California DEI-math guru behind lower standards faces yet another ‘misconduct’ complaint

A university professor, who has led the charge for DEI-inspired lowering of math standards, has been accused of research misconduct in a complaint.

It’s the latest in a series of complaints…

A university professor, who has led the charge for DEI-inspired lowering of math standards, has been accused of research misconduct in a complaint.

It’s the latest in a series of complaints about sloppy research by the Diversity, Equity and Inclusion (DEI) acolyte.

The complaint accuses Stanford Professor Jo Bolaer of “reckless disregard for accuracy through citation misrepresentation” and asks the university to investigate the allegations and “take appropriate disciplinary action” if confirmed.

The complaint accuses Boaler, 60, of “52 instances of alleged citation misrepresentation.”

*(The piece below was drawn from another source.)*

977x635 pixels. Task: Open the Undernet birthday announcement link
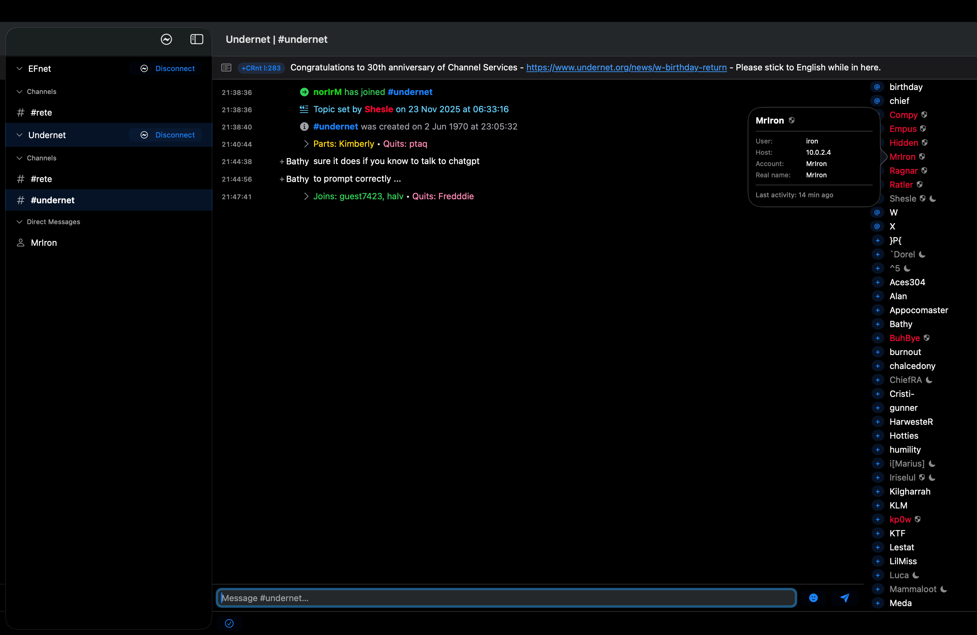(627, 68)
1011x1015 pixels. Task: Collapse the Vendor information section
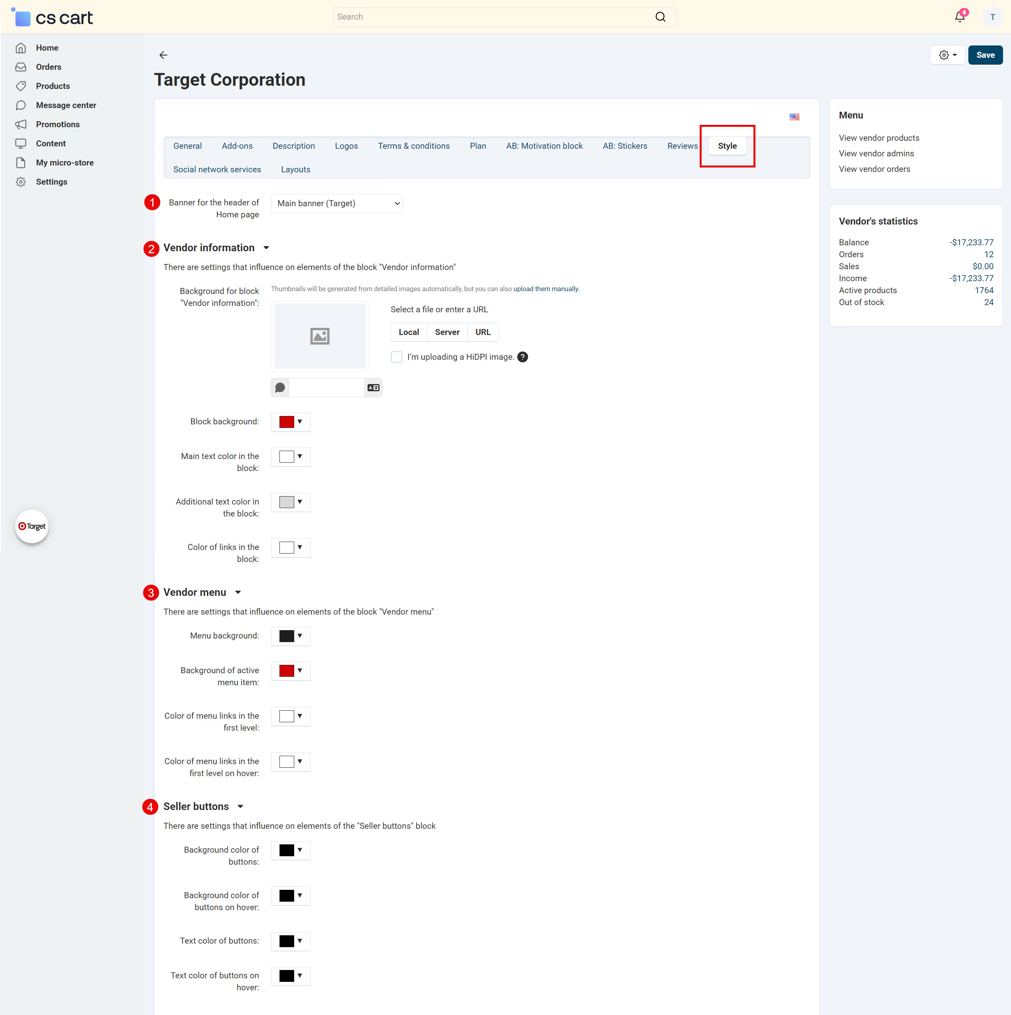266,247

The Manhattan Institute, which notes that she charges $5,000 per hour for Zoom consultations, has called Boaler “a propagandist rather than a research scholar,” and said the complaint could mean that her “DEI racket may finally be coming to an end.”

Meanwhile, the Washington Free Beacon has said Boaler was responsible for the attempt to “ax” algebra from San Francisco Public Schools, a decision the district reversed saying it would instead rely on “evidence-based decision making centered on student success” to include algebra. 

These are not the first accusations of research malfeasance Boaler has faced. 

Indeed, Professor Daniel Ansari of Western University in Canada previously accused Boaler of “ignoring the truth” that people have different rates of learning. He and said her research led to “dangerous and unrealistic expectations.” 

Boaler used largely “outdated studies” and overstated the effect that her recommendations would have on student performance, he further accused. 

The Chronicle of Higher Education also noted Boaler is a co-author of the notorious California Math Framework (CMF) and that her research was cited as justification for the lowering of math standards. 

CMF attempts to apply social justice concepts by “helping remedy California’s achievement gaps for Black, Latino and low-income students, which remain some of the largest in the nation,” said Cal Matters. 

But critics accuse the framework’s authors of watering-down math and punishing high-achievers in an attempt to falsely inflate the accomplishments of those who struggle with math.  

Even the liberal Atlantic worried that the CMF’s conclusion were “dubious,” accusing the CMF of the same type of shoddy research allegations now facing Boaler. 

“I could scarcely believe what I was reading,” said Brian Conrad, mathematics professor and the director of undergraduate mathematics studies at Stanford University. “The document cited research that hadn’t been peer-reviewed; justified sweeping generalizations by referencing small, tightly focused studies or even unrelated research; and described some papers as reaching nearly the opposite conclusions from what they actually say.” 

In fact, Professor Conrad’s public comments on the misrepresentations in the CMF make up the bulk to the allegations to Stanford.  

The latest complaint, then, has wide-ranging implications because it directly ties into public policy by including research misconduct that had an effect on creating the CMF.  

A review of the complaint by The Lion shows it is organized into three areas: 1) misrepresentations by Boaler that is matched to the CMF and identified by Conrad (49 pages); 2) misrepresentations by her that are not matched to the CMF (39 pages); and 3) misrepresentation that are matched to the CMF but not identified by Conrad (6 pages).  

In total, misrepresentations matched to CMF account for 55 pages of the 100-page complaint, while misrepresentations not matched to CMF account for 39 pages, The Lion found. 

“As such, Dr. Boaler’s work underlying the CMF could impact the math education of up to 6 million California K-12 public school children,” noted the complaint.